◆ **Selected excerpt**
--- START ---

MIKE BRAUN Did angler tangle with the bighead?



Yet another area resident has reported a connection with an exotic Asian carp species that was found recently in Mill Creek Metropolitan Park's Lake Glacier.
Rick Giles of Medford Road, Youngstown, saw the recent stories in The Vindicator about a large fish that washed ashore at Glacier in mid-July.
The fish was identified by fish biologists from the Ohio Department of Natural Resources Division of Wildlife as a bighead carp, one of several species of Asian carp that were brought to this country years ago to help control pond vegetation.
Recognized photo
Giles recognized a photograph of the remains of the fish that ran on The Vindicator outdoors page Aug. 17 as similar to one that he tangled with at the same lake at the end of the 1990s.
"I caught that fish about four years ago," Giles said and produced photographs to prove it.
"I was fishing for trout sometime in the spring at Glacier," he explained. "All of a sudden, my pole bent in half."
Giles said that the fish stripped nearly all the line on his ultralight rod before he was able to muscle it to shore. When he dragged it out of the water, he couldn't believe his eyes.

--- END ---

◆ **Directions for this task**
Quote the article about the bighead carp from "Yet another area" through "Glacier in mid-July.".

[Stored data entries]

--- START ---

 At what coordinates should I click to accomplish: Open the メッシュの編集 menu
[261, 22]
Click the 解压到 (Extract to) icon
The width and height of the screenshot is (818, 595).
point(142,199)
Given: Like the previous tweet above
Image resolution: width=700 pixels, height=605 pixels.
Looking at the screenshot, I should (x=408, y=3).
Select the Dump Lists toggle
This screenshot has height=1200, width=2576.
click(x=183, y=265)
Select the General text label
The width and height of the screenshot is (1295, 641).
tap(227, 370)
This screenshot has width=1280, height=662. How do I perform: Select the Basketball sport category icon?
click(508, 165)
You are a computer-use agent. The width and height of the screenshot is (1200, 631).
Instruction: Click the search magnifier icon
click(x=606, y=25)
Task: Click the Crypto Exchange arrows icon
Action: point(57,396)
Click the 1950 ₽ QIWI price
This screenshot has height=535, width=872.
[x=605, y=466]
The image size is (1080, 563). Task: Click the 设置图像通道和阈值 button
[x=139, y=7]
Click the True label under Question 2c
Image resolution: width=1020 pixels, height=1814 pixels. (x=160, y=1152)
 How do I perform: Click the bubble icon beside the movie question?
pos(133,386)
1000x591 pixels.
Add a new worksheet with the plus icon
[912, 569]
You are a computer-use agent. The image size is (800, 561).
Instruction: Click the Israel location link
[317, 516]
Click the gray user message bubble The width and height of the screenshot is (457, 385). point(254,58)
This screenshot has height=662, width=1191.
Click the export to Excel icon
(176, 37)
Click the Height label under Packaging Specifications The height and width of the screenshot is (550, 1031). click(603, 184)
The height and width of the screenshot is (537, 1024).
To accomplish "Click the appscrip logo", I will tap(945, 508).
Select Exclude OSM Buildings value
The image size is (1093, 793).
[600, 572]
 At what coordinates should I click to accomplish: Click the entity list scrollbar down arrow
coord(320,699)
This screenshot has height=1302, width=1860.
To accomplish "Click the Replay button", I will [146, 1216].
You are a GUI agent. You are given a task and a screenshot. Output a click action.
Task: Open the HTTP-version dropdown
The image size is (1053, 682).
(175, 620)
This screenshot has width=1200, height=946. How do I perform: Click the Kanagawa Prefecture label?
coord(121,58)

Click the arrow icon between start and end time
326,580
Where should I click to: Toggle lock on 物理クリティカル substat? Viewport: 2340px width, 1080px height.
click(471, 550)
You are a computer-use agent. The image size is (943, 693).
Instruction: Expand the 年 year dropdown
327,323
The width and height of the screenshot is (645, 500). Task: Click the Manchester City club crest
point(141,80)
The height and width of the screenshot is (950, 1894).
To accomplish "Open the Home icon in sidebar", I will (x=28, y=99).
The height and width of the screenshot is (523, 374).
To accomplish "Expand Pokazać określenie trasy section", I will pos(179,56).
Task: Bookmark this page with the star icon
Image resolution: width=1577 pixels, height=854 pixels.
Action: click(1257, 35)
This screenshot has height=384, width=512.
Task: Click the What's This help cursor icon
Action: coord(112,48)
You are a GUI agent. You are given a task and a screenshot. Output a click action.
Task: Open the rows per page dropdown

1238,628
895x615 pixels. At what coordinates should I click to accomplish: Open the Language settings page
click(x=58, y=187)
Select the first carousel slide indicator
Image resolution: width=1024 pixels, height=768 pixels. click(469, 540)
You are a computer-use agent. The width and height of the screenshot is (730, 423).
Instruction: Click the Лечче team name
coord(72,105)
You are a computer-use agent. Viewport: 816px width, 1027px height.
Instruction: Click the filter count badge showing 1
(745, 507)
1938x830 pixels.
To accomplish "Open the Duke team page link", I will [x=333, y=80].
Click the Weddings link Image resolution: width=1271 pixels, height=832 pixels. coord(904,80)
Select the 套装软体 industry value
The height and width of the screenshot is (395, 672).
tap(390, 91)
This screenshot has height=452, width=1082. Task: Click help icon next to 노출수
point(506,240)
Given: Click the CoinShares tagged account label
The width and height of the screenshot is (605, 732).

--- END ---

◆ **Answer section**
Yet another area resident has reported a connection with an exotic Asian carp species that was found recently in Mill Creek Metropolitan Park's Lake Glacier.
Rick Giles of Medford Road, Youngstown, saw the recent stories in The Vindicator about a large fish that washed ashore at Glacier in mid-July.